“No, no, not your mother,” Hetty protested. And half to herself she added: “Not your mother. She would know.”

The little phrase was profoundly revealing. “She would know.” It struck Wint like a splash of cold water in the face. “She would know.” It told so old a story. Wint understood, at last; and Hetty saw understanding in his eyes, and braced herself to defy him. But Wint only said softly:

“Hetty? That.... You poor kid! I’m so sorry.”

Hetty laughed harshly; and her face began to twist and work and assume strange contortions, and abruptly she began to cry. She turned and groped her way to the chair again, and sat down with her head pillowed on her arms on the table, and sobbed as though her heart was broken. Wint stood very still, stunned and miserable, watching her. There was no sound at all in the kitchen except the sound of Hetty’s racking, choking sobs. In the stillness, Wint could hear the even murmur of his mother’s voice, three rooms away, as she talked to Mrs. Hullis. He could almost hear the words she said. And Hetty sobbed, with her head on her arms.

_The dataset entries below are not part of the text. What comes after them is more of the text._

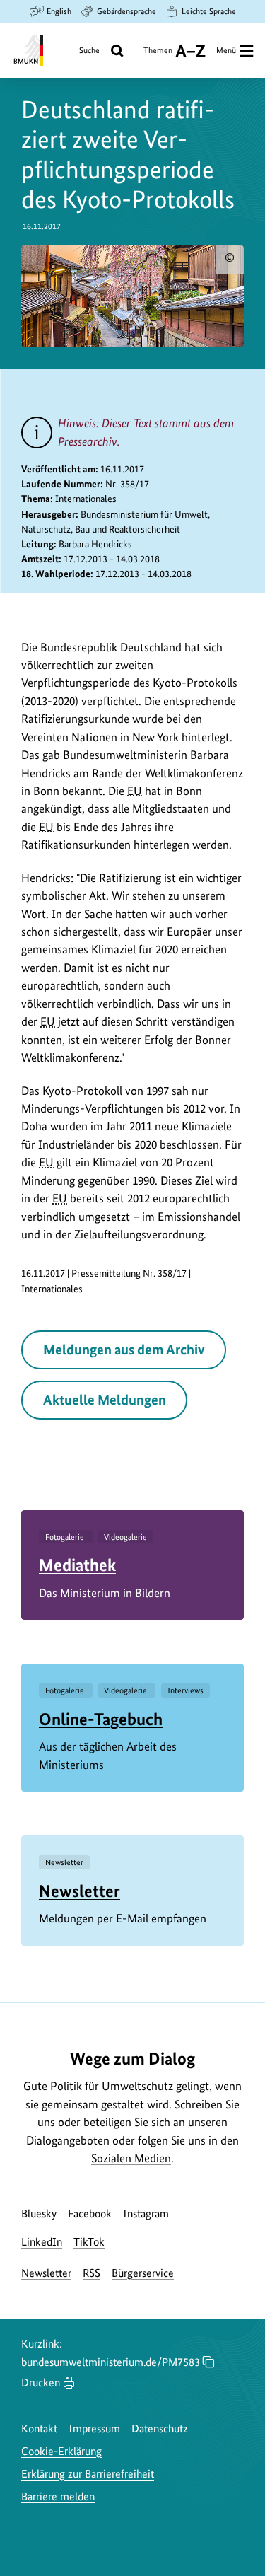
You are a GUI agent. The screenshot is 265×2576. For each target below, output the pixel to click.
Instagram (146, 2213)
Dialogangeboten (68, 2140)
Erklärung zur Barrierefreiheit (87, 2474)
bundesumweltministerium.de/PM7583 (110, 2362)
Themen (157, 55)
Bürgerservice (143, 2273)
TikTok (89, 2242)
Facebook (90, 2213)
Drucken (40, 2382)
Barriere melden (58, 2496)
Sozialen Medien (131, 2158)
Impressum (94, 2428)
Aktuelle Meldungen (104, 1399)
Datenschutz (159, 2428)
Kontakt (39, 2428)
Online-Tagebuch (101, 1719)
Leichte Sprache (209, 11)
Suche (89, 50)
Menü (226, 50)
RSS (91, 2273)
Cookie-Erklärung (61, 2451)
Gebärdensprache (126, 11)
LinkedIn (41, 2242)
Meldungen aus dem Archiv (124, 1349)
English (59, 11)
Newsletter (79, 1891)
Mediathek (77, 1565)
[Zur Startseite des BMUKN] (27, 50)
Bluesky (39, 2213)
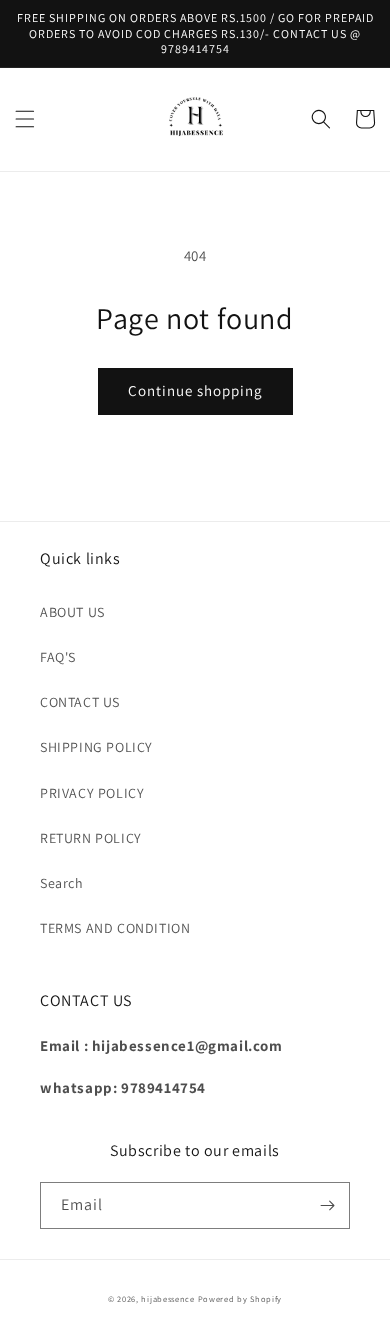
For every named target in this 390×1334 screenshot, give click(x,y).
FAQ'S (58, 657)
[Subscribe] (327, 1205)
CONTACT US (80, 702)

Wint went across to her and touched her head with his hand; and she brushed it away with an angry gesture, as a hurt dog snarls at the hand that comes to heal its hurt. She was like a hurt animal, he thought; she was quite alone in the world. Worse than alone, for she was here in Hardiston, where every one would make her business their business. For that is the way of small towns. Wint was terribly sorry for her, terribly anxious to help her. He had no thought, in this moment, of Jack Routt’s warnings; and if he had remembered them, they would only have hardened his determination to help her. Which may have been what Jack intended.

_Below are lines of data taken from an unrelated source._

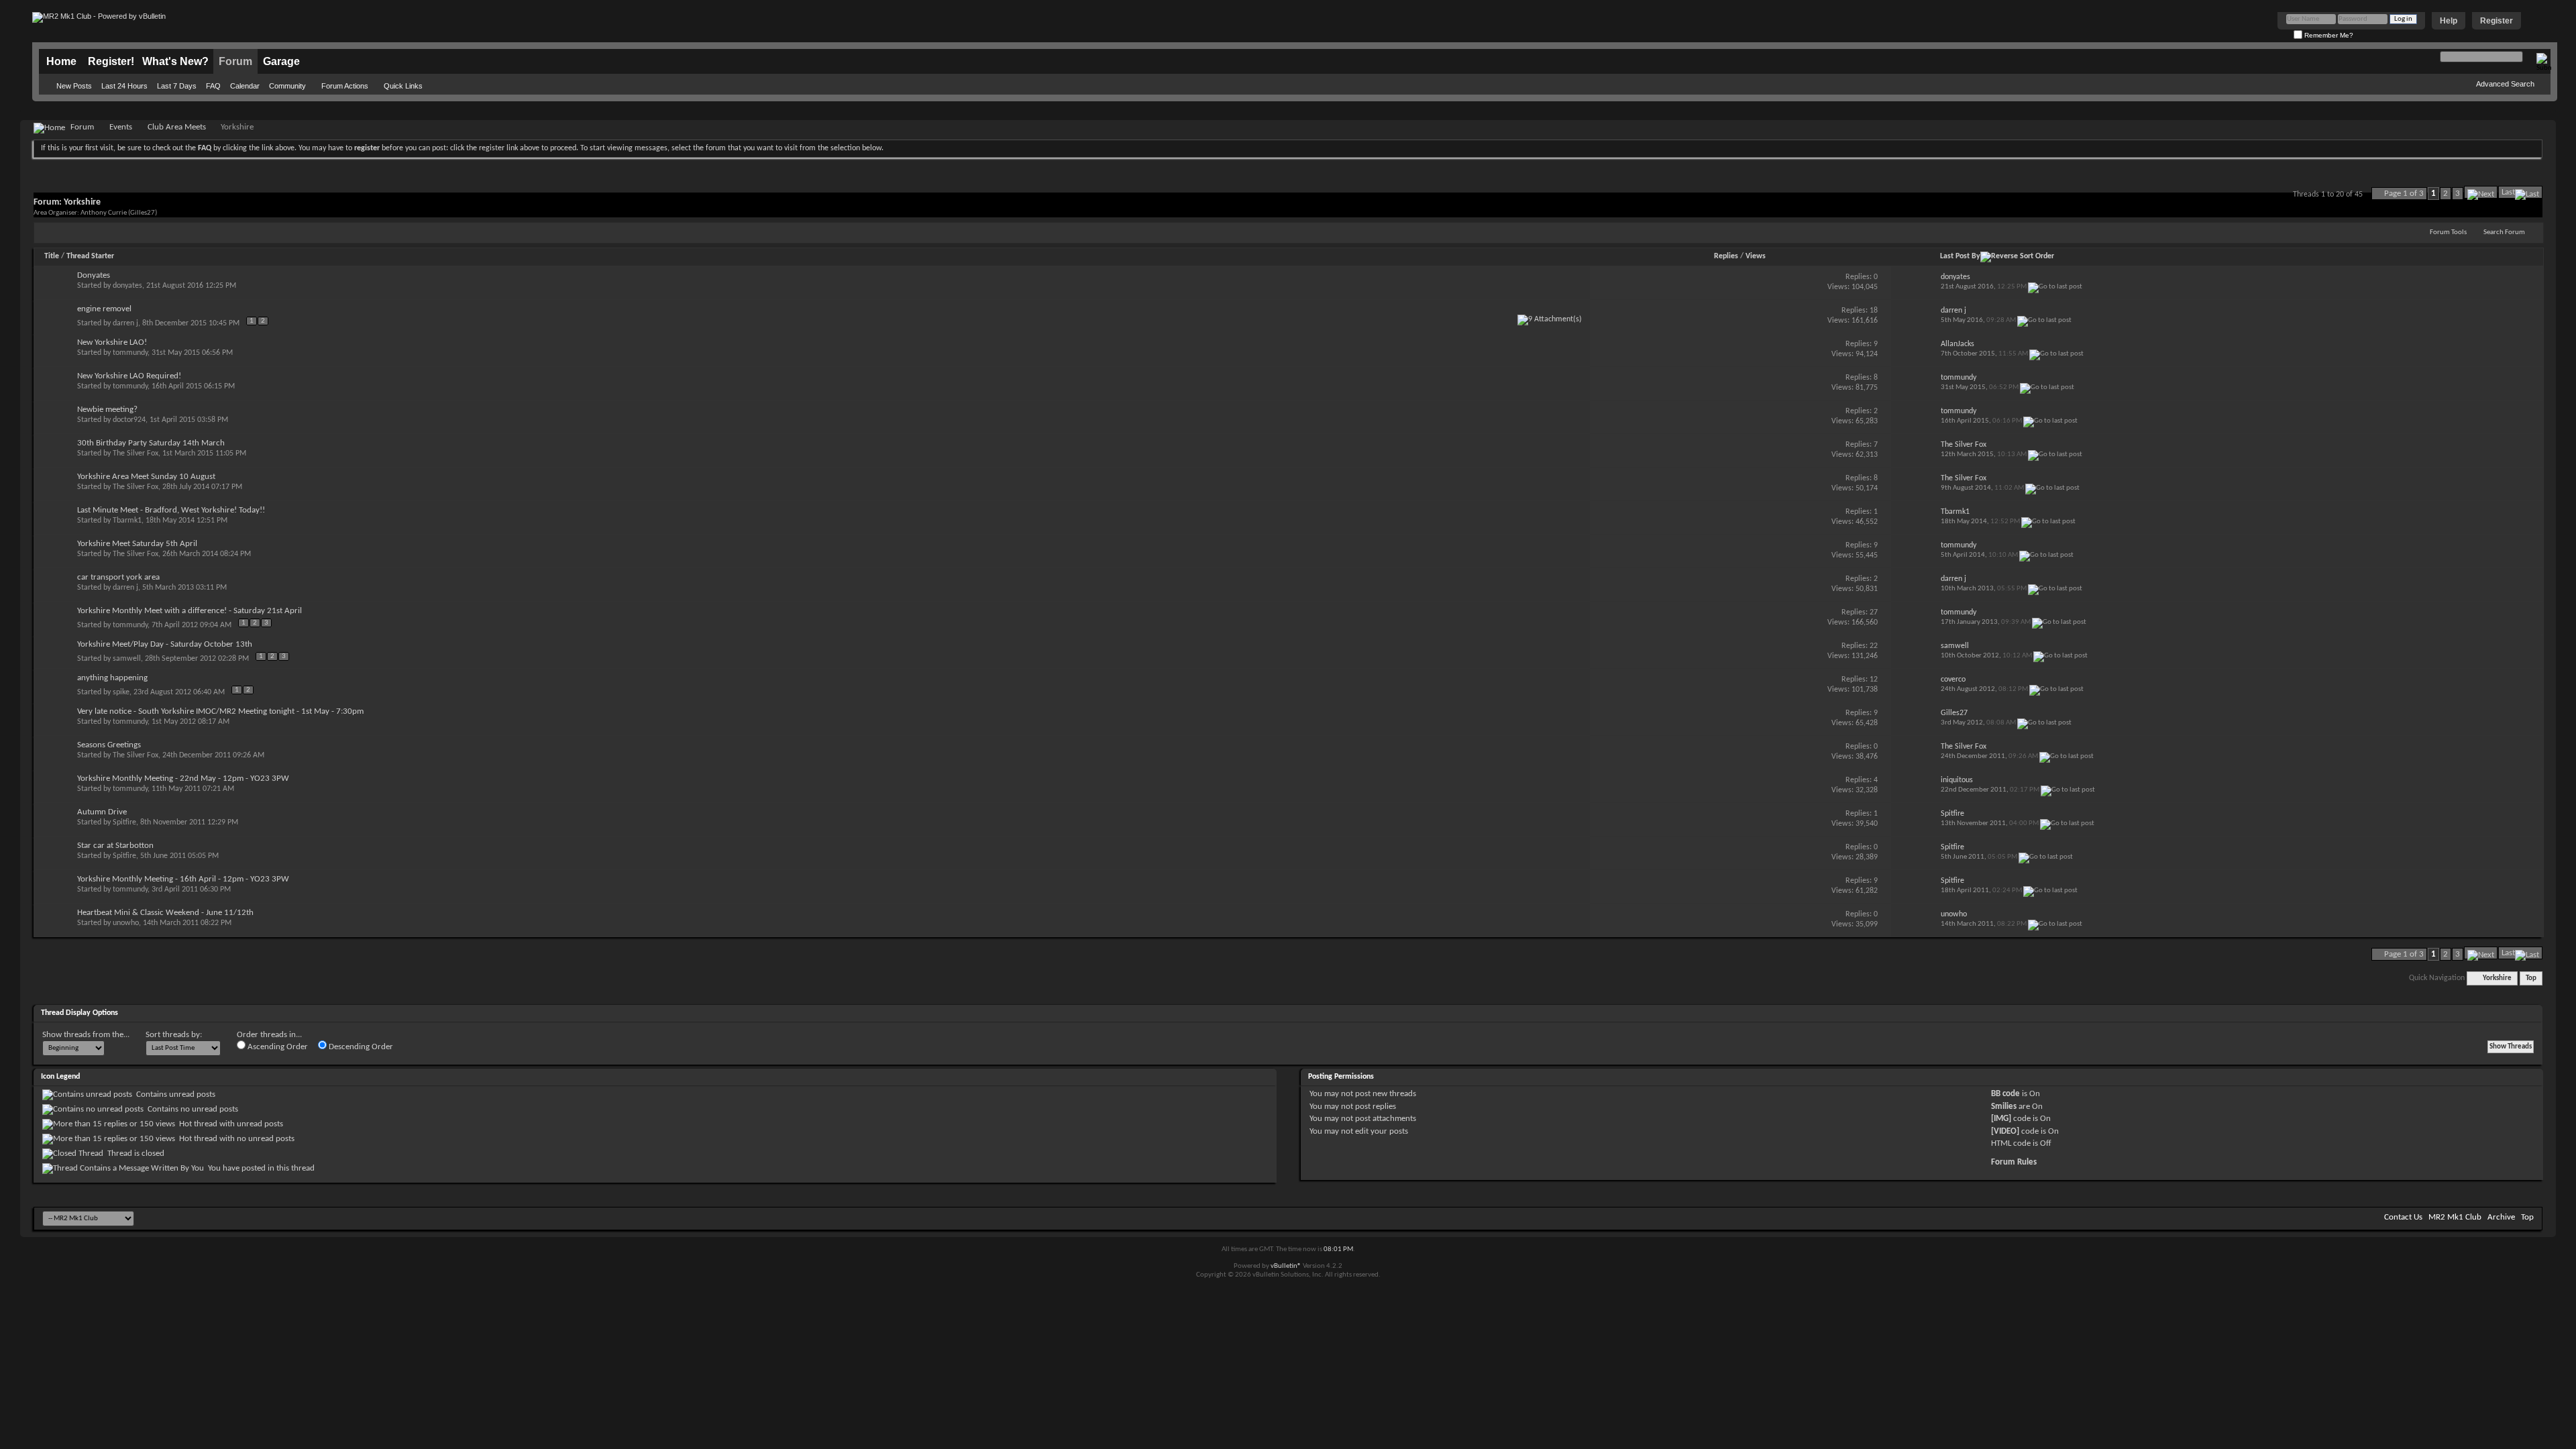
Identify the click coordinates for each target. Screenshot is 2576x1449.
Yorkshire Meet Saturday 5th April (137, 543)
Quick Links (403, 86)
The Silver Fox (135, 453)
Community (287, 86)
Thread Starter (90, 256)
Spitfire (124, 822)
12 (1874, 680)
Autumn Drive (102, 812)
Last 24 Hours (124, 86)
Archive (2501, 1217)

He said: “Cry it out, Hetty. Then I want to talk to you.”

She said thickly: “Go away. Let me alone.” But Wint did not move, while she cried and cried.

He stood just beside her. Hetty at last shifted her position, so that she could look down between her arms and see his feet where he waited. She said again:

“Go away.”

Wint chuckled comfortingly. “I’m not going away,” he said. “This is the time your friends will stick by you. I’m going to stick by you.”